**What you need to do**
[1] In the passage on Manny's, in what year did Manny Raskin move the cafeteria to 1141 South Jefferson Street?
[2] Please repeat the passage on Manny's between "During the COVID-19" and "for nationwide shipping.", inclusive.

**Given text**
* * *

Manny's traces its history back to 1942, when the Raskin brothers, Jack and Charlie, went into business together in Chicago, opening the Purity deli located at Van Buren and Halsted streets. After World War II, Jack Raskin opened his own restaurant on Roosevelt Road near Maxwell Street, where he purchased a business known as Sunny's. To save money, Raskin chose to name his new restaurant "Manny's" after his son Emanuel, known as Manny, thereby requiring only two letters on the "Sunny's" sign to be replaced.

The restaurant had various locations over the ensuing years, with Manny Raskin eventually taking over for his father, Jack. Manny Raskin moved the cafeteria to its current location at 1141 South Jefferson Street in 1964. Manny Raskin's son Kenneth began managing the restaurant during his father's lifetime and continued to do so after his father died in 1983. It is now run by Ken Raskin and Ken's son Dan. It has moved multiple times through the years, and was renovated in 2016. The restaurant celebrated its 80th anniversary in 2022 with Governor J. B. Pritzker in attendance.

In 2002, a Manny's location was opened at Midway International Airport, but it closed in 2017 when many of the airport's restaurants were replaced.

During the COVID-19 pandemic, Manny's gave away 1,000 free sandwiches to customers wearing masks.

In 2022, Manny's began making some of its food available for nationwide shipping.

In August 2018, Manny's was featured in an episode of Diners, Drive-Ins and Dives; the show revisited Manny's in a Triple D Nation episode that aired in April 2026.

==Cuisine==
Manny's is self-described as a "Jewish-style cafeteria", although it is not kosher. Among the foods it is known for are corned beef sandwiches, pastrami sandwiches, potato pancakes, and matzo ball soup.

* * *

[Data records]

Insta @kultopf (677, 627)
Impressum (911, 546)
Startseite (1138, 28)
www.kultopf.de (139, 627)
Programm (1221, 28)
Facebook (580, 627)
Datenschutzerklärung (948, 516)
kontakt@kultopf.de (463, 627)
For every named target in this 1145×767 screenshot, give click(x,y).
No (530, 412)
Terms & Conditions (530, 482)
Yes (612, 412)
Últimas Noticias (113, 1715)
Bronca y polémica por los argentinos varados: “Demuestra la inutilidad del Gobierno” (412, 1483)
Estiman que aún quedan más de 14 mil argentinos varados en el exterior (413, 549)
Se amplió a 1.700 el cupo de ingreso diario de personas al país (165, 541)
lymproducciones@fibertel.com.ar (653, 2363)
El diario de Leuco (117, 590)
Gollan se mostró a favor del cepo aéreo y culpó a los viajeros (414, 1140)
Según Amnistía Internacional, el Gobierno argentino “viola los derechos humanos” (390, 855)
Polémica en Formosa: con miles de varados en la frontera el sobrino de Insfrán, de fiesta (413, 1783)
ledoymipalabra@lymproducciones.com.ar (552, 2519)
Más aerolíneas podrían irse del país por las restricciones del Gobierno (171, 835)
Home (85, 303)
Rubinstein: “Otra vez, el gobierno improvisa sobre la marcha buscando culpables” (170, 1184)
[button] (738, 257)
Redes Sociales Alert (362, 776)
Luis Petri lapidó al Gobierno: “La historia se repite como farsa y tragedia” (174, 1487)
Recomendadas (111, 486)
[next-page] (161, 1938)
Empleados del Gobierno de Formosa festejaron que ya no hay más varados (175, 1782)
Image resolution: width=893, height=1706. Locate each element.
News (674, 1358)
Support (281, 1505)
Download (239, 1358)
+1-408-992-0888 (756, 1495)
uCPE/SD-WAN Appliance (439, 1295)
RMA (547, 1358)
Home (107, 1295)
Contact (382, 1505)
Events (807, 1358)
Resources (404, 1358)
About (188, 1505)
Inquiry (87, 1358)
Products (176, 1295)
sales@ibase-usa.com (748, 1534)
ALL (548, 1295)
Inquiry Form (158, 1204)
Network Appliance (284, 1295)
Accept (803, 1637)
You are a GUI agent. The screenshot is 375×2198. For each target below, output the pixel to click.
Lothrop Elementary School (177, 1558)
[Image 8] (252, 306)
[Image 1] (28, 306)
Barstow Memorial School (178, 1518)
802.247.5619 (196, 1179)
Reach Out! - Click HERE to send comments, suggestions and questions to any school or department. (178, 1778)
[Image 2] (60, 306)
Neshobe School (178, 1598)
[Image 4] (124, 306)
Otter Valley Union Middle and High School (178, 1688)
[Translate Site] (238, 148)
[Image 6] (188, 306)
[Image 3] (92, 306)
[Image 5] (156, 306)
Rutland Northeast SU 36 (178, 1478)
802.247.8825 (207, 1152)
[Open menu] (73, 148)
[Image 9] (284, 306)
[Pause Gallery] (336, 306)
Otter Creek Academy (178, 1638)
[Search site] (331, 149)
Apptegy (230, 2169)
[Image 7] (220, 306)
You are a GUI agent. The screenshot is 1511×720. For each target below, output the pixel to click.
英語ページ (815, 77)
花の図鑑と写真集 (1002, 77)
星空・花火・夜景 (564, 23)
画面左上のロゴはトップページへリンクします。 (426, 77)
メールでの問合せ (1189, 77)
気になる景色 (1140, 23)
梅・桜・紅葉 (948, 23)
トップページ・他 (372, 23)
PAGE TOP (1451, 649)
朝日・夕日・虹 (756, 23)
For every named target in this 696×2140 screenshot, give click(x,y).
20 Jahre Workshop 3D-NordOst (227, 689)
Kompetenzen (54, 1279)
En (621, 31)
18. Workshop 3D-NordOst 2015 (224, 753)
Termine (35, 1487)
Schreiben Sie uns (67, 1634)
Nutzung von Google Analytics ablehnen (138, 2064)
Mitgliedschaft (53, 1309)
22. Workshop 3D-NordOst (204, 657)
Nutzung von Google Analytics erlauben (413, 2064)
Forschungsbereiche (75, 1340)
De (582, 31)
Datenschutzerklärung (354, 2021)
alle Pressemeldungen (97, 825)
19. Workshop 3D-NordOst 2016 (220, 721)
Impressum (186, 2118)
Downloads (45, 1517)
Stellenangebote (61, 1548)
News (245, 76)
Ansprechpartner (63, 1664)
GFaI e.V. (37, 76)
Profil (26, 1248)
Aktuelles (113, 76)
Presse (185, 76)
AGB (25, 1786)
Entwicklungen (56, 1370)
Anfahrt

* * *

**Responses to the exercise**
[1] 1964

[2]
During the COVID-19 pandemic, Manny's gave away 1,000 free sandwiches to customers wearing masks.

In 2022, Manny's began making some of its food available for nationwide shipping.